==== SUPPLIED MATERIAL ====
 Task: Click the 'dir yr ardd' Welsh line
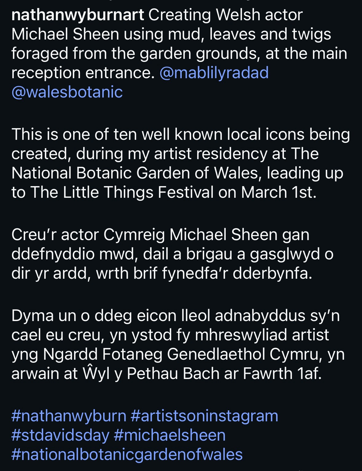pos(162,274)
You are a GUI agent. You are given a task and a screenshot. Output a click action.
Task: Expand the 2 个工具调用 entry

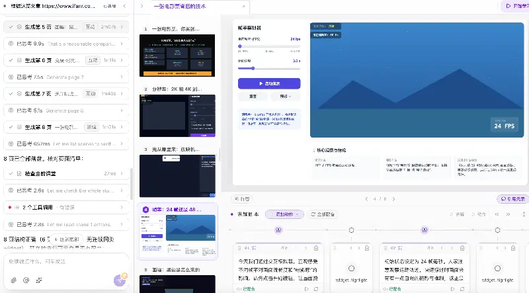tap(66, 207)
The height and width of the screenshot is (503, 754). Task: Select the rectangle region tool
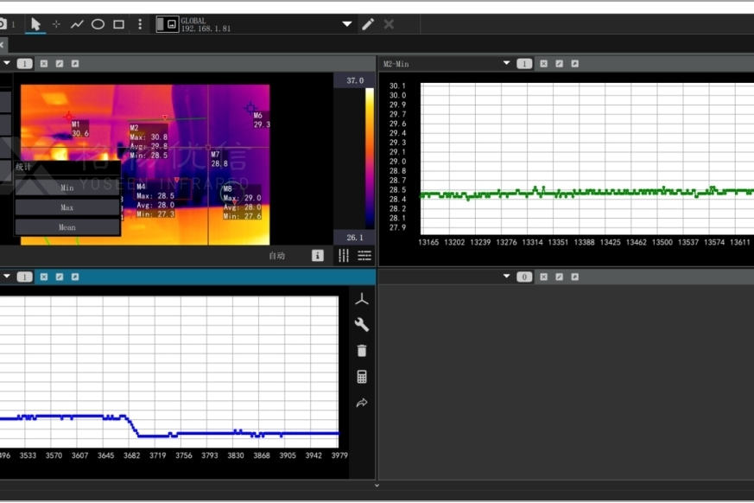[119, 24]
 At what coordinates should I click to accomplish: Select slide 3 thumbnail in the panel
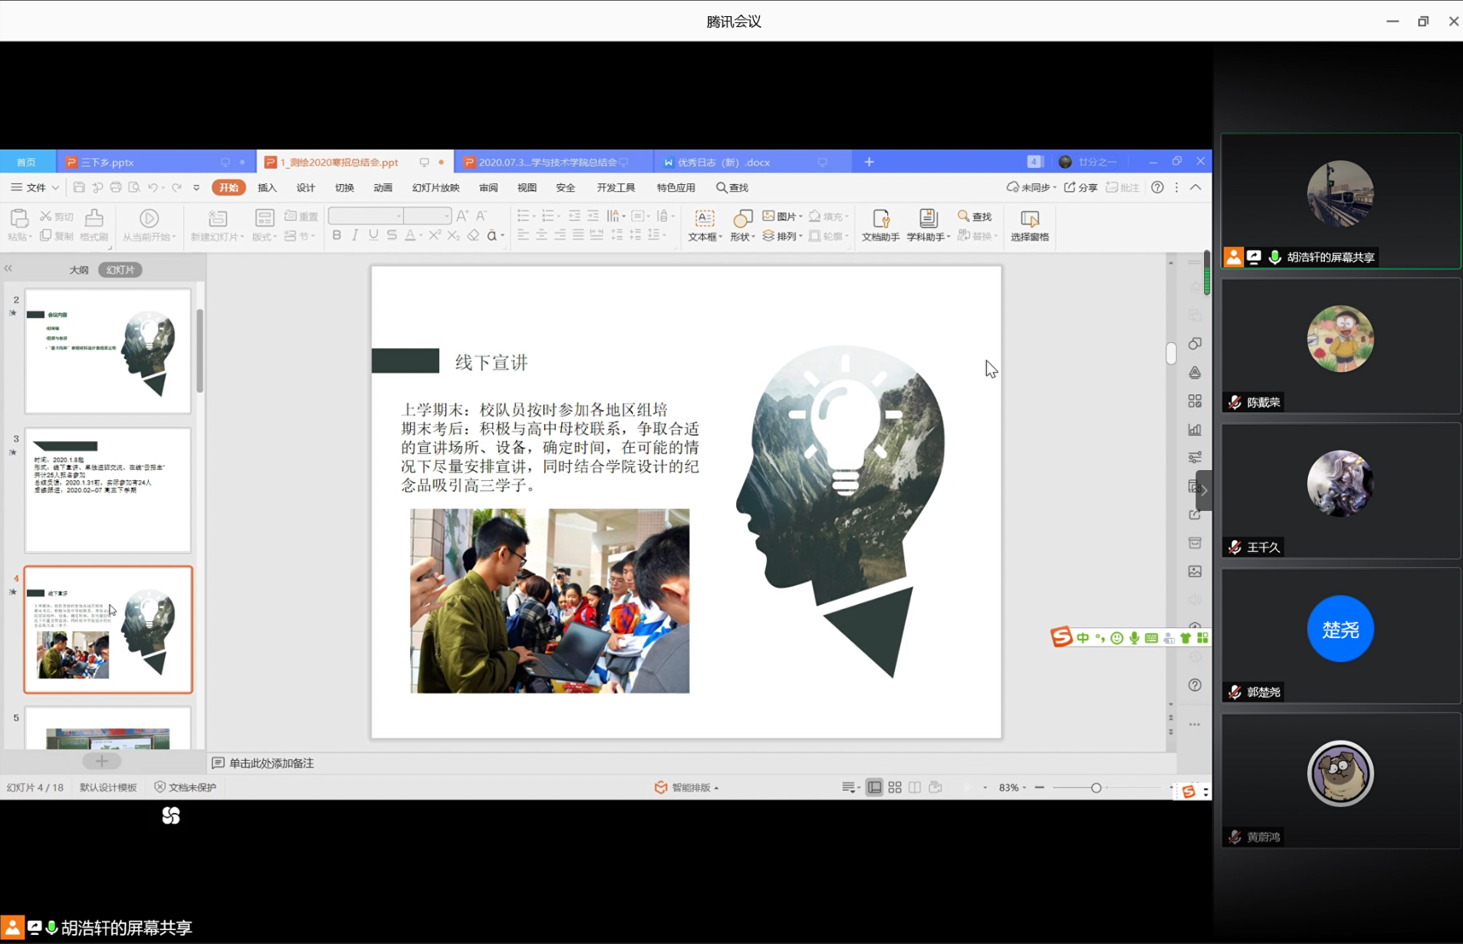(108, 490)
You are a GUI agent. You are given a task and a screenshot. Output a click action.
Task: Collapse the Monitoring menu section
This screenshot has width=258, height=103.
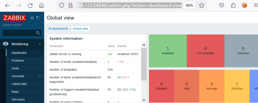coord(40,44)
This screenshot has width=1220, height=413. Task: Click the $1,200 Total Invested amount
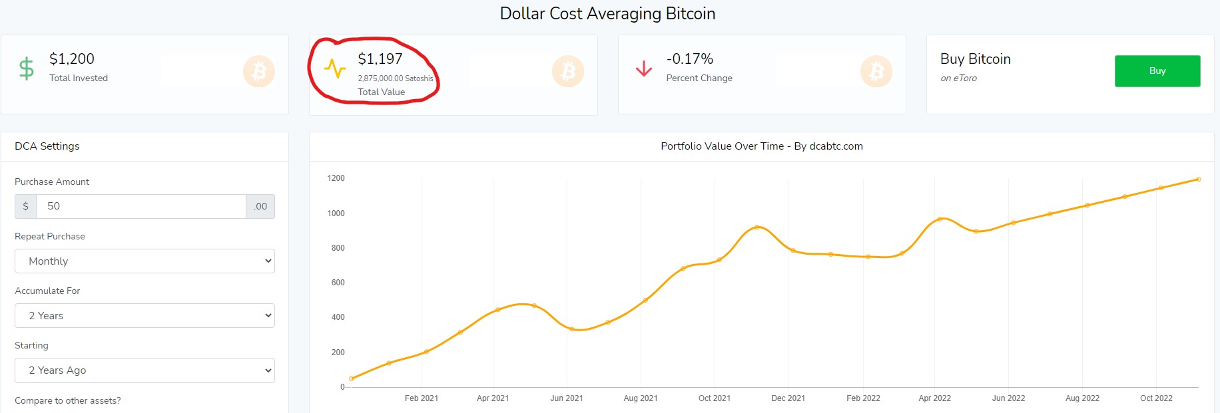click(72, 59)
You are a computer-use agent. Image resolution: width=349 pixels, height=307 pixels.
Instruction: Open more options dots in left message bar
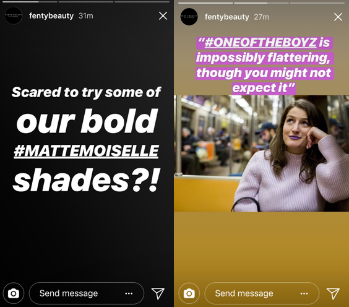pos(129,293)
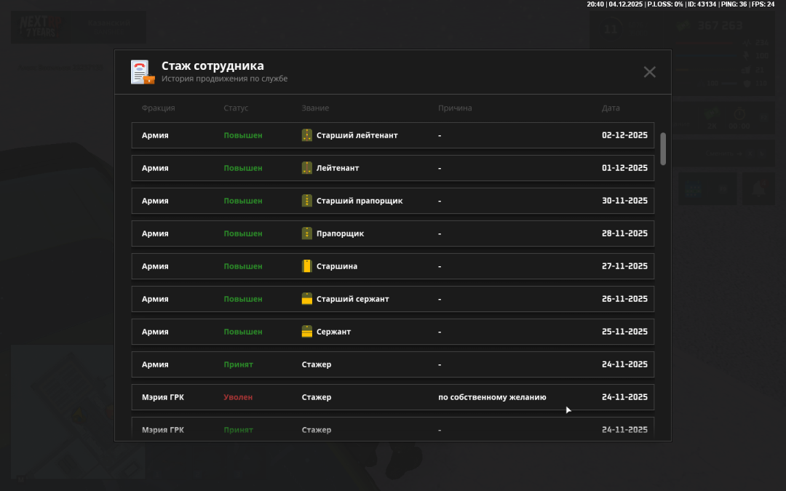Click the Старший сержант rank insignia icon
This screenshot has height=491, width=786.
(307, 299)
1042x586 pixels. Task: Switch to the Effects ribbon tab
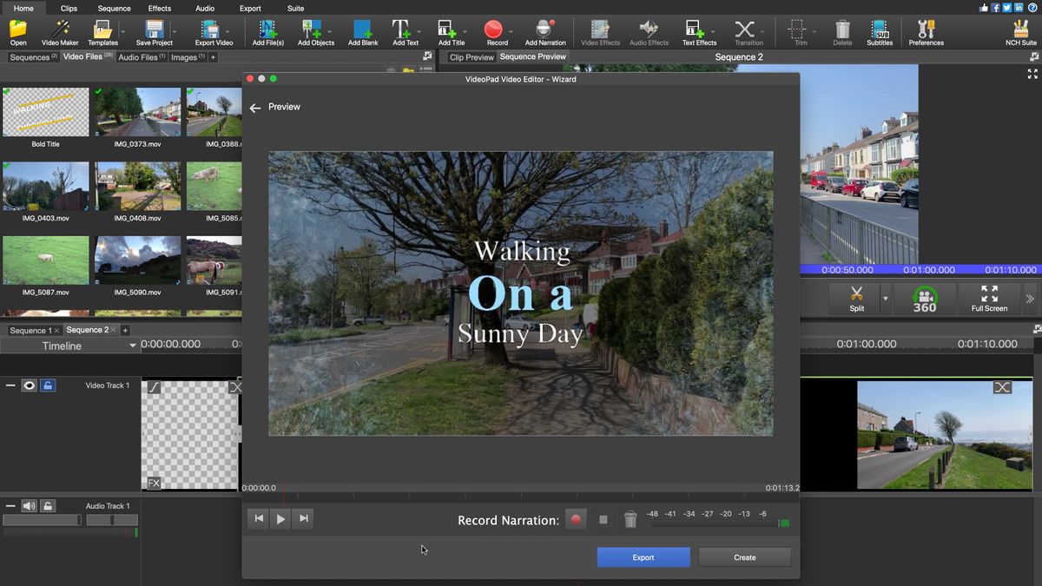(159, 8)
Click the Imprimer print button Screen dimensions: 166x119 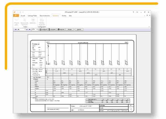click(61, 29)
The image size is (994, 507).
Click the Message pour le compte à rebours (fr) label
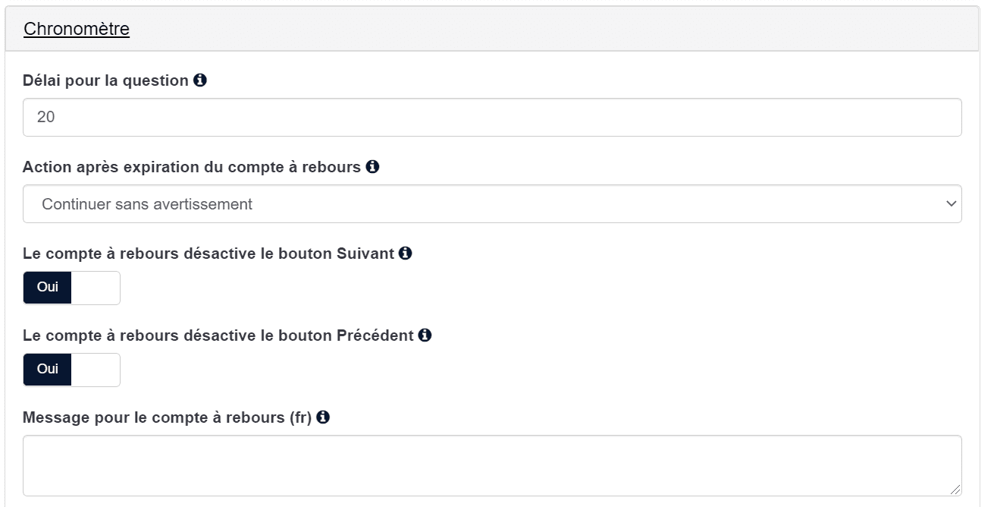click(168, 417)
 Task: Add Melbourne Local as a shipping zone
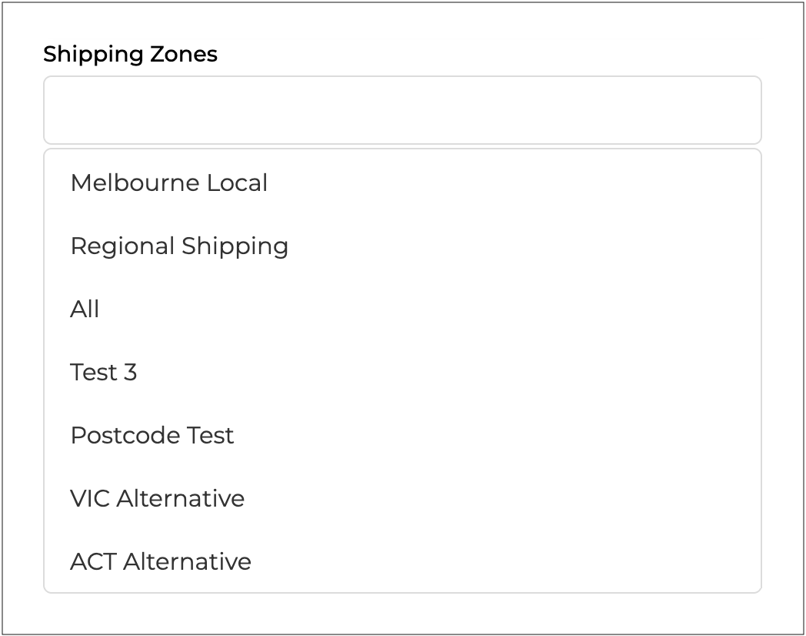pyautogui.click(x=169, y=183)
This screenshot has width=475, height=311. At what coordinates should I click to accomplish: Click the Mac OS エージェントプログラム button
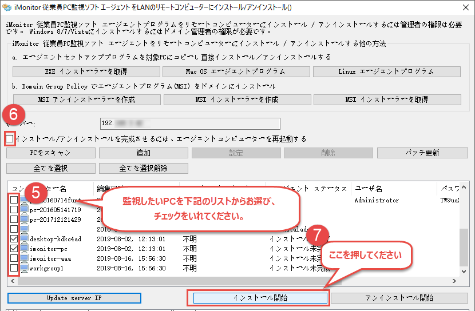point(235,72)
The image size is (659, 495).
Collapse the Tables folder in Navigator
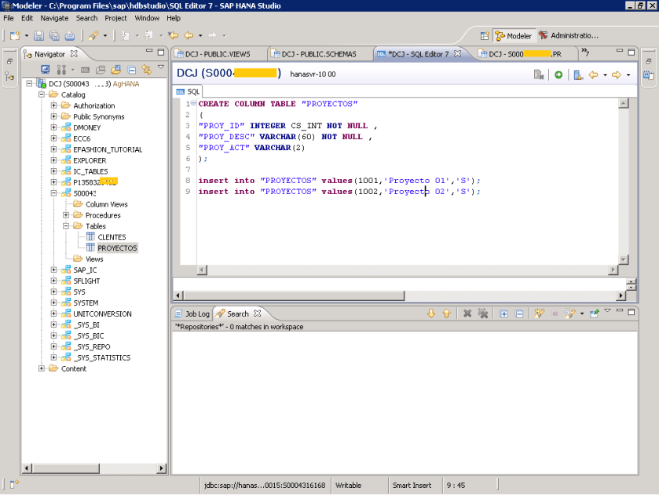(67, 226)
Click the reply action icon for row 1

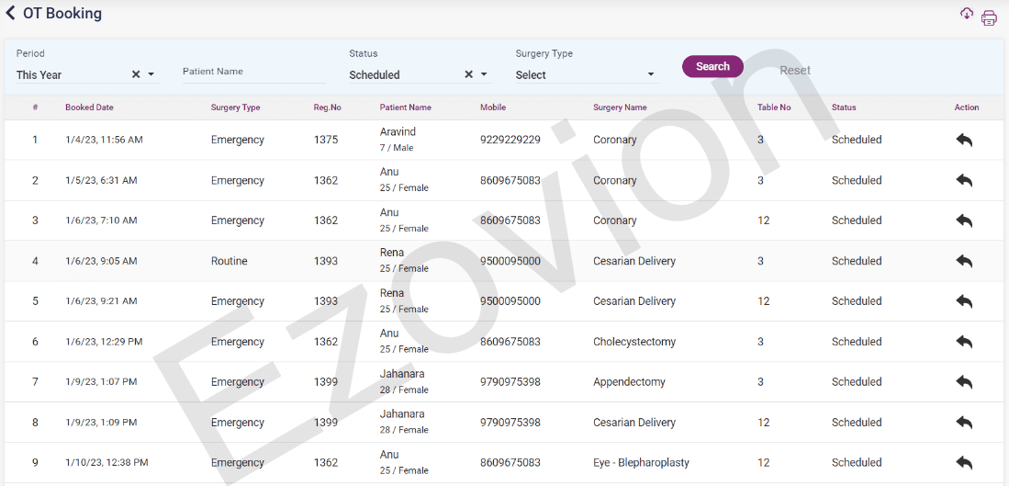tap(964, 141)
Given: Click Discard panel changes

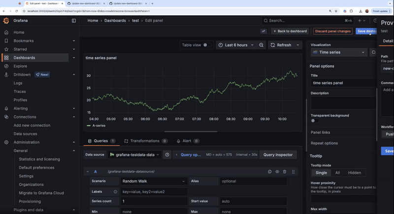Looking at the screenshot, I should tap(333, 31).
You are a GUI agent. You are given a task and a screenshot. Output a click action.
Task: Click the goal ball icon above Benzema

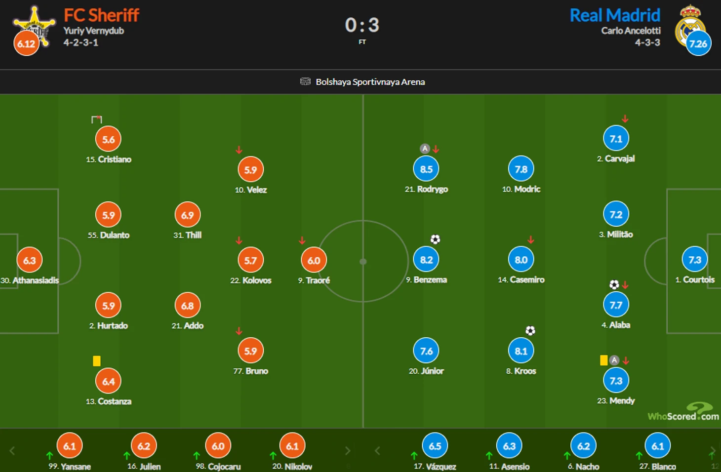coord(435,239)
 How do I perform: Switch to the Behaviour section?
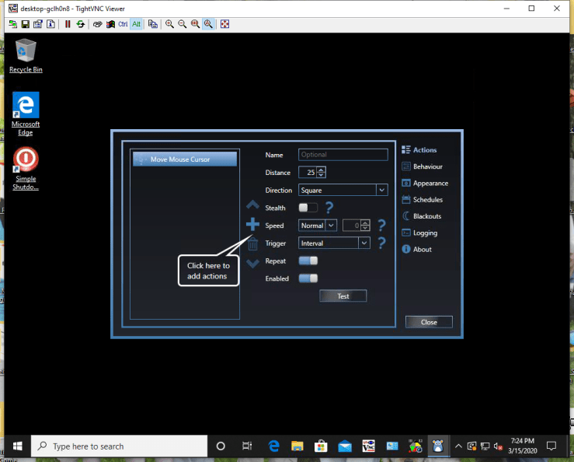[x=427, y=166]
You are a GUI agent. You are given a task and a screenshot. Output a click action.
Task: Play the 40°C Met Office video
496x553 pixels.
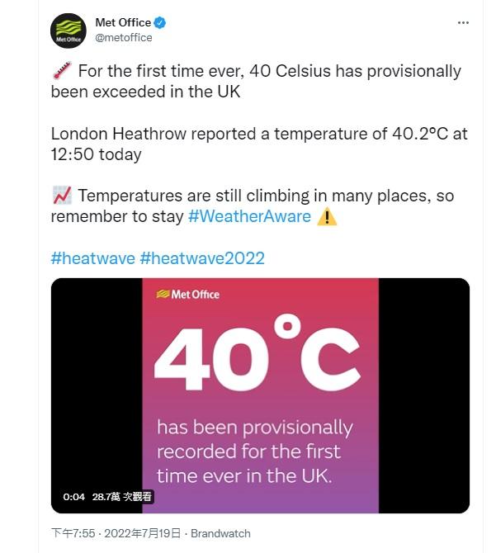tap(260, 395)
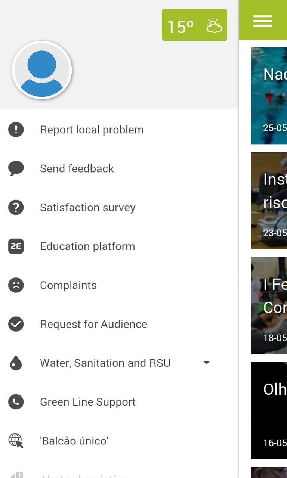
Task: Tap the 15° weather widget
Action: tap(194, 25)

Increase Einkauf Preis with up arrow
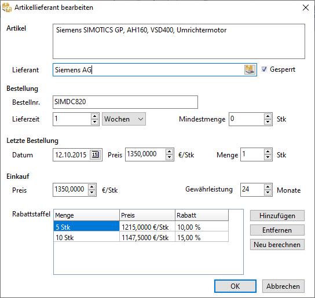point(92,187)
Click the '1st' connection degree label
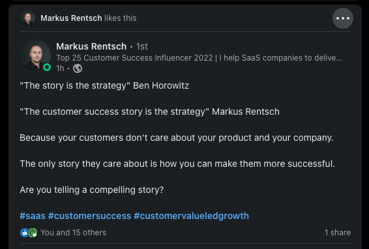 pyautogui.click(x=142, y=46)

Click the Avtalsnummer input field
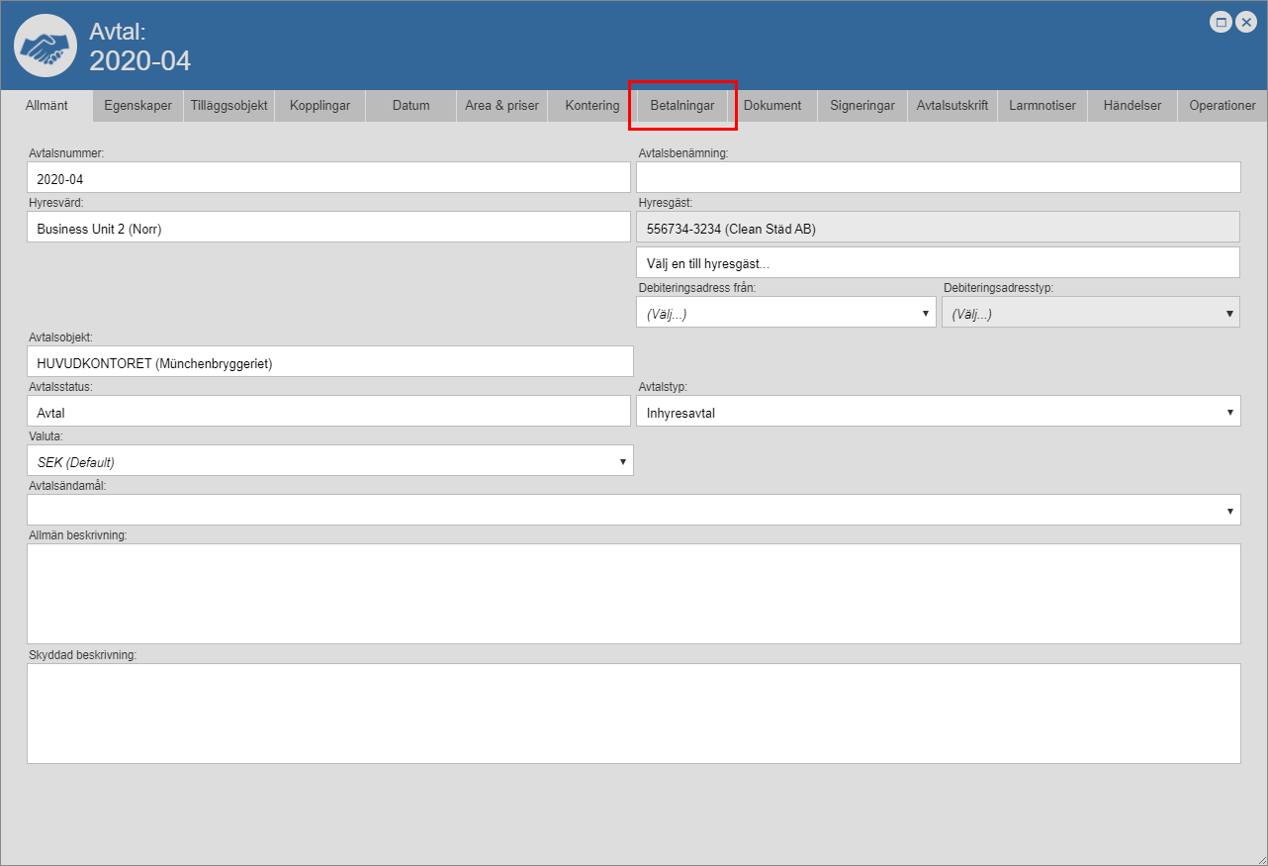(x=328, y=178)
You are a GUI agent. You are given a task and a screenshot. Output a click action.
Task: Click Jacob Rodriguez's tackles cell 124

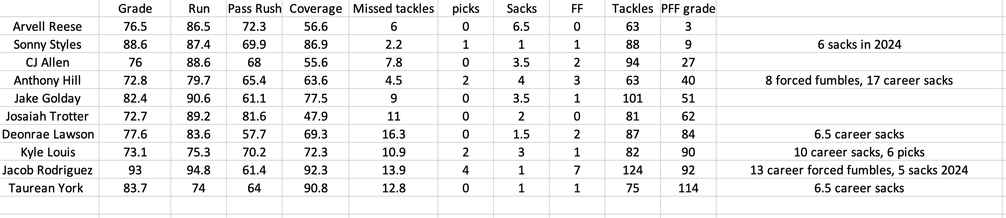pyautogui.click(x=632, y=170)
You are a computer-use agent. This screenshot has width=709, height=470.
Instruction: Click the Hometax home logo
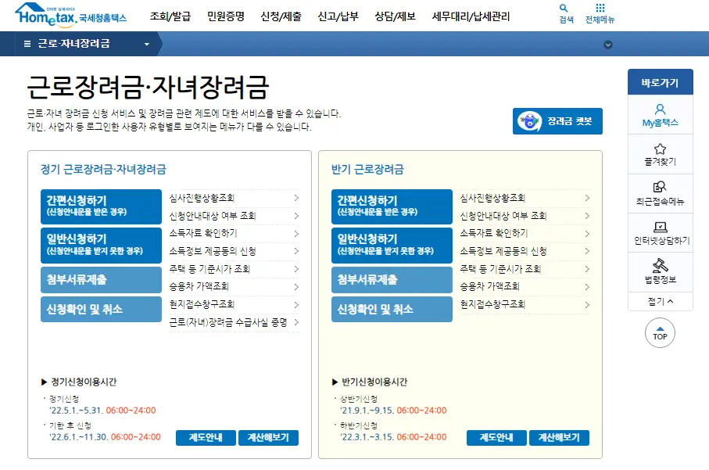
====
**REQUIRED WORK:** In the lines above, find the word "size" and copy every line it occurs in.

**SOLUTION FOR THIS TASK:**
The image size is (994, 507).
The image size is (659, 495).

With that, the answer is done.